Hormonal influences and immunological responses also play a role. The sex of the fetus can impact the maternal immune system’s response during pregnancy. Studies indicate female fetal sex is associated with lower levels of certain pro-inflammatory markers in the first trimester, but higher levels of both pro-inflammatory and anti-inflammatory cytokines in the second trimester. Conversely, male fetal sex has been linked to a more pro-inflammatory state early in pregnancy. These immune differences may affect how the maternal body adapts to pregnancy and responds to the presence of the fetal allograft.
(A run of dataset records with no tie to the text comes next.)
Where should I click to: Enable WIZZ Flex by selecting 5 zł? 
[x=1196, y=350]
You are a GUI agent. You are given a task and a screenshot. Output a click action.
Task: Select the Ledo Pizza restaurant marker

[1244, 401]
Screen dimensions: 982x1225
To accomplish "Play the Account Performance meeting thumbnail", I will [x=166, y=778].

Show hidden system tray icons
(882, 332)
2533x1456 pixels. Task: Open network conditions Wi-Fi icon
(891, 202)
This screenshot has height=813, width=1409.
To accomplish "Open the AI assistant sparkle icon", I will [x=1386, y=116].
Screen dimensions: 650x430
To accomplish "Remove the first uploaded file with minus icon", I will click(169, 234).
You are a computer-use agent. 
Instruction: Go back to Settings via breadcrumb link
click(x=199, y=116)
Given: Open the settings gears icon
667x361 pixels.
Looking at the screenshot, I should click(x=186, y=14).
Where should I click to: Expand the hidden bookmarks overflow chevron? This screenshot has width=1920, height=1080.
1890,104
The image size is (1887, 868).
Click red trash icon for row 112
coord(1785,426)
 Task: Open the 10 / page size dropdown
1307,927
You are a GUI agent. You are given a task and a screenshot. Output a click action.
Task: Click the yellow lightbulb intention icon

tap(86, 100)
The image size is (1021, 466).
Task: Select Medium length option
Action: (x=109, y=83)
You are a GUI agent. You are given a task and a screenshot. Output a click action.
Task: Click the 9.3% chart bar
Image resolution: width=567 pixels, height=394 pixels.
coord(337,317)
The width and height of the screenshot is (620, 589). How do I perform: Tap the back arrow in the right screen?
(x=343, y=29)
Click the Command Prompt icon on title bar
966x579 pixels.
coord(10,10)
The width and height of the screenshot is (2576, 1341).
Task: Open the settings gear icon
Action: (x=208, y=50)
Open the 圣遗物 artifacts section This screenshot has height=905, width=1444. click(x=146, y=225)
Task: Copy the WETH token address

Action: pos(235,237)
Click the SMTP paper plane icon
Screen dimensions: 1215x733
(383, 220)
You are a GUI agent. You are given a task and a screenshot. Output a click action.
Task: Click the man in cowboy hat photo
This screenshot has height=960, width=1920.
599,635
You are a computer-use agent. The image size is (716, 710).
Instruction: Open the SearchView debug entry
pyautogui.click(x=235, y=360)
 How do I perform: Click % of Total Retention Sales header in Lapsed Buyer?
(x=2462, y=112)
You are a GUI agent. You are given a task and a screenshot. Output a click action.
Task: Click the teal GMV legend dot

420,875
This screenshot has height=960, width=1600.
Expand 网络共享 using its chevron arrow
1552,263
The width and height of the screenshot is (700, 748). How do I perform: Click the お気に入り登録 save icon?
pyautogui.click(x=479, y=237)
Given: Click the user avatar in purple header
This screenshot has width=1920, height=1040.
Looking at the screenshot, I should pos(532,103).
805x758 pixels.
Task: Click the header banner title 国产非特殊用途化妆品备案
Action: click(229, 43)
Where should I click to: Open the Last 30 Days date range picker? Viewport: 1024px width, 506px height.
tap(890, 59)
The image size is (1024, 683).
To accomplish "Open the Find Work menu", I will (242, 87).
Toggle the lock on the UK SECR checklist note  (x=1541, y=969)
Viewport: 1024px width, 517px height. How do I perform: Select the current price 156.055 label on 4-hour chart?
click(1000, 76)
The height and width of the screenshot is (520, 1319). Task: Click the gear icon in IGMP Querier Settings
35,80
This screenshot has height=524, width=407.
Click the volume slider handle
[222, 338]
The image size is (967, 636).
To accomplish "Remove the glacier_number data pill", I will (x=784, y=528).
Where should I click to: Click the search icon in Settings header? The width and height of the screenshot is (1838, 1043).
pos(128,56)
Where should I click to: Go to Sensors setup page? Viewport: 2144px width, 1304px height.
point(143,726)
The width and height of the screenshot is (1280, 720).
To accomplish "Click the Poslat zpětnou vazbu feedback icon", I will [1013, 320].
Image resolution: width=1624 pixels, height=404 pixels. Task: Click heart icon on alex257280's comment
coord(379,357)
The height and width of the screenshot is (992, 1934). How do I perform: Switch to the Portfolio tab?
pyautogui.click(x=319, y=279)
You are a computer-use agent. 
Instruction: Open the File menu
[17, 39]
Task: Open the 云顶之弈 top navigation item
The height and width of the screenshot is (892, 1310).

Furthermore, differences in placental development and function, such as how the placenta regulates its response to inflammatory signals or manages nutrient and waste exchange, could contribute to the varying preeclampsia risks. For example, male placentas might exhibit different inflammatory pathways or susceptibility to certain stressors compared to female placentas. These biological distinctions, while still under active research, provide potential explanations for the subtle, yet observed, sex-specific patterns in preeclampsia development.